-- Data provided follows --

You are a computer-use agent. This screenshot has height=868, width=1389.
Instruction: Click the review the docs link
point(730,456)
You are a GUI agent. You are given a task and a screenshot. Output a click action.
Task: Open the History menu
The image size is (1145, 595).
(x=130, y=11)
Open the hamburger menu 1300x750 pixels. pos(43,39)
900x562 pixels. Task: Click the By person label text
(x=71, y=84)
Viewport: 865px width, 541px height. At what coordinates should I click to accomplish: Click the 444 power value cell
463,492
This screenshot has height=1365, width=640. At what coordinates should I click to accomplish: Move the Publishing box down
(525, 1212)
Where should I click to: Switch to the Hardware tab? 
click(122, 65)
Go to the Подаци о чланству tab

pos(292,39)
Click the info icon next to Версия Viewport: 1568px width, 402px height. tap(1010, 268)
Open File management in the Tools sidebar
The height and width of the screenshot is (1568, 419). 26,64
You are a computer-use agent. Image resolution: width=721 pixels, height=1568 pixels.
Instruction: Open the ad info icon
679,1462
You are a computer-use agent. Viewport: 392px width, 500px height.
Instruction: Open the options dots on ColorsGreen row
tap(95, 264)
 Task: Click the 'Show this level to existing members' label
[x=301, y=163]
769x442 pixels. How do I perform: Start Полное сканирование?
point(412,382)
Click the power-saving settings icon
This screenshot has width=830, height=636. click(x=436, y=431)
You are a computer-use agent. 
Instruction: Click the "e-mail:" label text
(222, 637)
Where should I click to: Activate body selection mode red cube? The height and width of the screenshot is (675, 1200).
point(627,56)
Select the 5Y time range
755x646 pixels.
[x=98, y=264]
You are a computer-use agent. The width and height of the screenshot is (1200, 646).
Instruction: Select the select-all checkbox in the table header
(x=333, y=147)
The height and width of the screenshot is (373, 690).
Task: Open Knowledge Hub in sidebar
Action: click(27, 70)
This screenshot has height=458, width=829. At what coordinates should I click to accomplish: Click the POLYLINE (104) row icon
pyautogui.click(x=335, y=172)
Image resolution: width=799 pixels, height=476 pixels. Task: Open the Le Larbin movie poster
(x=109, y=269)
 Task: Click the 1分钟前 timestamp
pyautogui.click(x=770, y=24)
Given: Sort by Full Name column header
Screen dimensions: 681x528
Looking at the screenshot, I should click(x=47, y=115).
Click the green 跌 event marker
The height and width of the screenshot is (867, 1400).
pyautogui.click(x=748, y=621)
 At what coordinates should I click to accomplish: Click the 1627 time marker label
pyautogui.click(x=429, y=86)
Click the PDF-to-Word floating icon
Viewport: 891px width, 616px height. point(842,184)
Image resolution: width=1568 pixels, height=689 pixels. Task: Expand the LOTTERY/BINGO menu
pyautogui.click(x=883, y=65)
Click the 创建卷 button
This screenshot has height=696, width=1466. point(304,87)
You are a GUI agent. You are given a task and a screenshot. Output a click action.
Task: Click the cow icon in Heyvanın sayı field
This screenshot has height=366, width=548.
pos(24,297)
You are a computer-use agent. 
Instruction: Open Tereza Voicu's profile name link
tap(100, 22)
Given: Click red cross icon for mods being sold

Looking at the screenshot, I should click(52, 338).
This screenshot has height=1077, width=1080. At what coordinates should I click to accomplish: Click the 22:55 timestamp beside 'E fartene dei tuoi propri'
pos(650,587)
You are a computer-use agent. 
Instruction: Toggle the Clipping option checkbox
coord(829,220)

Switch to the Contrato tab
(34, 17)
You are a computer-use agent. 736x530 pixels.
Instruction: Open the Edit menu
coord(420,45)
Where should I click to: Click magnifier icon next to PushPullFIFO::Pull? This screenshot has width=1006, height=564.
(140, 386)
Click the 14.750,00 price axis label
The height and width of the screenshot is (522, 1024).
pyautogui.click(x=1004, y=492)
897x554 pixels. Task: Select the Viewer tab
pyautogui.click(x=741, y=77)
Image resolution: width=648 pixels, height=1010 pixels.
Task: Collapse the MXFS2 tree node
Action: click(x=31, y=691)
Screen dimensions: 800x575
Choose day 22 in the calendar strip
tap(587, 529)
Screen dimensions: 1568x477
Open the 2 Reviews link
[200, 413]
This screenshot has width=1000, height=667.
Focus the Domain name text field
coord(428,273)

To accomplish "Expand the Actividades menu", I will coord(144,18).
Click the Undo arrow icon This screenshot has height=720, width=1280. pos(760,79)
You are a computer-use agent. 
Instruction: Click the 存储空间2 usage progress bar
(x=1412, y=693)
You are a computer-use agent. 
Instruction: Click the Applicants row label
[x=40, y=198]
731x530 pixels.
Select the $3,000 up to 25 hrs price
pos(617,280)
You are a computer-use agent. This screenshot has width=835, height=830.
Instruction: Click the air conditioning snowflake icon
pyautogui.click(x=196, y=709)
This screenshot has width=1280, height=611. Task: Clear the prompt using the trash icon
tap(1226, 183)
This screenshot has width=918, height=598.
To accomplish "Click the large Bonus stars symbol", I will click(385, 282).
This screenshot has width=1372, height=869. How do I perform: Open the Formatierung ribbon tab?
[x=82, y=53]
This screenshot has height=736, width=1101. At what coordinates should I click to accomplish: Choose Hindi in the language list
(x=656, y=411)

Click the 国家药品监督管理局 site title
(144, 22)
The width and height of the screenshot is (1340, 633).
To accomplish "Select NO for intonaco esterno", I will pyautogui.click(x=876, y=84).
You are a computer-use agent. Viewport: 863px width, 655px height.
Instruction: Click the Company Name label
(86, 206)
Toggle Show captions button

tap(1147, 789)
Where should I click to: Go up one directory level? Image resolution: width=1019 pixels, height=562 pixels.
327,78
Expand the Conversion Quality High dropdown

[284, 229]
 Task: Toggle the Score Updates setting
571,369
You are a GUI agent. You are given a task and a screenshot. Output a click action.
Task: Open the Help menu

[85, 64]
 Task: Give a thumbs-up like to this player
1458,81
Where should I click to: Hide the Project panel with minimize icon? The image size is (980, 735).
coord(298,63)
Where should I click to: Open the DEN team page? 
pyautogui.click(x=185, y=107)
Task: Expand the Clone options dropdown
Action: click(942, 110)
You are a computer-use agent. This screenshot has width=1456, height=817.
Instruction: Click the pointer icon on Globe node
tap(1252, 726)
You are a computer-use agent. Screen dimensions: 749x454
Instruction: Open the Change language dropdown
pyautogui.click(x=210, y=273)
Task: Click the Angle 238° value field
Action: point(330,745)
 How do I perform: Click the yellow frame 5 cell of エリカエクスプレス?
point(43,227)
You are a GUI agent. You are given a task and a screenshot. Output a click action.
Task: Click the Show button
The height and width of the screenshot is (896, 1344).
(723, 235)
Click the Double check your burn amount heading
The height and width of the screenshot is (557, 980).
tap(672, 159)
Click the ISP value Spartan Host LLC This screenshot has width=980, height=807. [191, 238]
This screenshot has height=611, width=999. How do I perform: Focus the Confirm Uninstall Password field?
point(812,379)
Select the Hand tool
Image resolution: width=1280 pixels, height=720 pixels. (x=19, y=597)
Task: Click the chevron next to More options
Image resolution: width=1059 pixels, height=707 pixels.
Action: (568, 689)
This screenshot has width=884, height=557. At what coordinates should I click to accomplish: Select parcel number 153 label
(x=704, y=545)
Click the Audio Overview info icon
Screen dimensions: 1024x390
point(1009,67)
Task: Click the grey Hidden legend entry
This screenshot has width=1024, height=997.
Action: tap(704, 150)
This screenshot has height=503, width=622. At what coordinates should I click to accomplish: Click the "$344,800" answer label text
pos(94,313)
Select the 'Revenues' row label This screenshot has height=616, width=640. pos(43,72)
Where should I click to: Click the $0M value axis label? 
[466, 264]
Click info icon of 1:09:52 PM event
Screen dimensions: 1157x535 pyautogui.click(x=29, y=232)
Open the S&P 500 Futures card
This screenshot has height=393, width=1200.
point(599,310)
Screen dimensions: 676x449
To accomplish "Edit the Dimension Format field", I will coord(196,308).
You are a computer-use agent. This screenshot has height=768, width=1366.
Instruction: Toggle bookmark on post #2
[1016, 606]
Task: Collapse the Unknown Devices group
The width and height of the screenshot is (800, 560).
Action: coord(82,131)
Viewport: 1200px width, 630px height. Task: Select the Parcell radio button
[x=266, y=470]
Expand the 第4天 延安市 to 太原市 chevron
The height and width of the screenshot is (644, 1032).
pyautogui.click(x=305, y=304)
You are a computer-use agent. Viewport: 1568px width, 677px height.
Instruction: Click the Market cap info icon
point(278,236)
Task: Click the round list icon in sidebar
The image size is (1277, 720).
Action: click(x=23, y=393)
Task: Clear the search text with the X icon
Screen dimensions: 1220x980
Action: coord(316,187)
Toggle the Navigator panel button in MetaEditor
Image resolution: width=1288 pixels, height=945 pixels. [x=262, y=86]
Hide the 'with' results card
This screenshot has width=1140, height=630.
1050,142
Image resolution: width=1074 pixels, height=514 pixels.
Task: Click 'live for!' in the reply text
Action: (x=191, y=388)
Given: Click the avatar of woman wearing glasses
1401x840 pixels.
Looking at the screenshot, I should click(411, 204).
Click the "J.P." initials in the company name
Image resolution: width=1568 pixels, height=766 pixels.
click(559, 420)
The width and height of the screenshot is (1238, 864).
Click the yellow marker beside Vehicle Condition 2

-- Data provided concluded --

Exercise goal: Using the records above, gather all lines where the string "will" is present.

Exercise output:
To accomplish "Expand the Actividades menu", I will coord(144,18).
To accomplish "Click the large Bonus stars symbol", I will click(385, 282).
To accomplish "Select NO for intonaco esterno", I will pyautogui.click(x=876, y=84).
To accomplish "Edit the Dimension Format field", I will coord(196,308).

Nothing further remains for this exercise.